In summary, the Hong Kong stock market, lacking in cycles and hard technology, is more affected by the performance of consumption and application-based technology and is more reliant on fundamental catalysts. When the credit cycle recovers and risk appetite rises, the Hong Kong stock market has stronger elasticity; however, once there is insufficient fundamental catalysis and the market begins to worry about AI progress and monetization on the application side, the structural shortcomings of the Hong Kong stock market will become apparent, making it more susceptible to pressure. This further explains the recent weak performance of the Hong Kong stock market.

When has the Hong Kong stock market been stronger historically? Fundamental recovery and ample liquidity bring strong beta, with clear structural opportunities for strong alpha

As an offshore market, the Hong Kong stock market is more sensitive to changes in liquidity and fundamentals. This leads to a simple historical observation that when the A-share and U.S. stock markets recover, the Hong Kong stock market rebounds more significantly, and conversely, the declines in the Hong Kong stock market can be deeper. However, since 2024, this pattern seems to have been "broken": for example, before September 2024, while the A-share market was weak, the Hong Kong stock market outperformed due to higher dividends. In 2025, when the Chinese market was recovering, the A-share market outperformed in certain areas due to the high proportion of technology hardware. This also indicates that, in addition to traditional fundamentals and liquidity logic, structural differences among the U.S., A-share, and Hong Kong markets need to be considered.

********

### Exercises
[1] In the Hong Kong stock market text, what made the Hong Kong market outperform before September 2024, while the A-share market was weak?
[2] Extract the passage of the Hong Kong stock market text that starts with "In summary, the" and goes on through "Kong stock market.".

********

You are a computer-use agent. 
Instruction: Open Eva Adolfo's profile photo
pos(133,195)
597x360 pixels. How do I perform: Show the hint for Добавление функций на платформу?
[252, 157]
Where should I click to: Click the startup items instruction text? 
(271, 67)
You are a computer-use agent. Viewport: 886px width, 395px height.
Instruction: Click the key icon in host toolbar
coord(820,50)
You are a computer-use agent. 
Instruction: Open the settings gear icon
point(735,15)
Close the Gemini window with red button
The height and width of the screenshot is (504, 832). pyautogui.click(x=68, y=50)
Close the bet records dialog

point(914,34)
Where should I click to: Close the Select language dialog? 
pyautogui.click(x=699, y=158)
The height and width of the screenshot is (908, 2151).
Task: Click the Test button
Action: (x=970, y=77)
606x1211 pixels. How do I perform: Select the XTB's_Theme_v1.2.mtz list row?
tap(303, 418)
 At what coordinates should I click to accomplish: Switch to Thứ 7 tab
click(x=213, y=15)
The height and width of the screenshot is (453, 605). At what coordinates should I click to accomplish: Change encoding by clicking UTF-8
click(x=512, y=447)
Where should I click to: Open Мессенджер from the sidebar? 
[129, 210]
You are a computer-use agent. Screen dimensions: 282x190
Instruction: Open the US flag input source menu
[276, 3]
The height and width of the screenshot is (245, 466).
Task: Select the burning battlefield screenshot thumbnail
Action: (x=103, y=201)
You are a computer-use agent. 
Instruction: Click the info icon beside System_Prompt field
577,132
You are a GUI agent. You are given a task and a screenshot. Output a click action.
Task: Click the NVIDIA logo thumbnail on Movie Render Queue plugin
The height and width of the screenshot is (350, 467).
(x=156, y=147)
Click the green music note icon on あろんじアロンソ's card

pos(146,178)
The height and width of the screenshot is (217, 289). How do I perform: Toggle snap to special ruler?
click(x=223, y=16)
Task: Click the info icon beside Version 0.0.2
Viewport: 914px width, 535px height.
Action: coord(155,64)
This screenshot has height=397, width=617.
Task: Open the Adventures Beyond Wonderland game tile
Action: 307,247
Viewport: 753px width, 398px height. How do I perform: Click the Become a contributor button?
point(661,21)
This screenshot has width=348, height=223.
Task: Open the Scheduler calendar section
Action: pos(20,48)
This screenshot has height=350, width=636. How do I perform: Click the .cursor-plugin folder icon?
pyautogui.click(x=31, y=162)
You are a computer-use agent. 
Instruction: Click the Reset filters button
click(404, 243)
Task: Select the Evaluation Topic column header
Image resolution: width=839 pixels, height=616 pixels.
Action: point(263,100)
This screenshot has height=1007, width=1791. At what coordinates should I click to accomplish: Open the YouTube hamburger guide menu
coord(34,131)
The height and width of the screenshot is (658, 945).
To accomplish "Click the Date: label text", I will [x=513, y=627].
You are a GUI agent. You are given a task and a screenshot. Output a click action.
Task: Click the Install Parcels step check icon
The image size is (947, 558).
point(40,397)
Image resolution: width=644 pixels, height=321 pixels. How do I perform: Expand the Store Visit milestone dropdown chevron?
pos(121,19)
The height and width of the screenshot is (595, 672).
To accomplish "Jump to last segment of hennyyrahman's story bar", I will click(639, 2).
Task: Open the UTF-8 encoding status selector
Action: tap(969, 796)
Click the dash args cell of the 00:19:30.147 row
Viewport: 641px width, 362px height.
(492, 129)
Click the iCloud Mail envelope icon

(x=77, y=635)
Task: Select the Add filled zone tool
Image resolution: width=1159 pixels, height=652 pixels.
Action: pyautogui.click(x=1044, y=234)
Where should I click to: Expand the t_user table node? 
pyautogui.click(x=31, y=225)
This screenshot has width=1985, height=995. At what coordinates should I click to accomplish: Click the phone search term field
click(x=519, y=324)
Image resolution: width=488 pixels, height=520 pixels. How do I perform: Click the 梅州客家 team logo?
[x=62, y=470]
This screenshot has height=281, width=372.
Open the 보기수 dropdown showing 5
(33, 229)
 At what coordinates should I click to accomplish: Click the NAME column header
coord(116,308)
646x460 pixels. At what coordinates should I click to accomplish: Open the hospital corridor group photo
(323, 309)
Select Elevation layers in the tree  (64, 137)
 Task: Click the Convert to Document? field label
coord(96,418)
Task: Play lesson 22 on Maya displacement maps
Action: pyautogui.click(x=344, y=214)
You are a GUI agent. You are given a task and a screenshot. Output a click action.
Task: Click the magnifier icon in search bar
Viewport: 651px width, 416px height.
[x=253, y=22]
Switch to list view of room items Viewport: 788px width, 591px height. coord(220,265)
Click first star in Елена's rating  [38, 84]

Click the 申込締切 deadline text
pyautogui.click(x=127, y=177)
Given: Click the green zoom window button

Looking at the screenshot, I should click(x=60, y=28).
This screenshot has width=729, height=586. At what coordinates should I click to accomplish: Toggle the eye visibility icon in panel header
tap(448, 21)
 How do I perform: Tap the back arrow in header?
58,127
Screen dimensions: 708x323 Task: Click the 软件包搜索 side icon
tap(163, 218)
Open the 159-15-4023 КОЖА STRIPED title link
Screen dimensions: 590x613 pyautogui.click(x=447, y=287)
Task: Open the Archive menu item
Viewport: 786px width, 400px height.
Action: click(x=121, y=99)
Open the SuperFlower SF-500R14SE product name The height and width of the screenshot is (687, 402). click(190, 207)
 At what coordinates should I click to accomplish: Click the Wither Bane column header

********

### Responses per task
[1] Its higher dividends.

[2]
In summary, the Hong Kong stock market, lacking in cycles and hard technology, is more affected by the performance of consumption and application-based technology and is more reliant on fundamental catalysts. When the credit cycle recovers and risk appetite rises, the Hong Kong stock market has stronger elasticity; however, once there is insufficient fundamental catalysis and the market begins to worry about AI progress and monetization on the application side, the structural shortcomings of the Hong Kong stock market will become apparent, making it more susceptible to pressure. This further explains the recent weak performance of the Hong Kong stock market.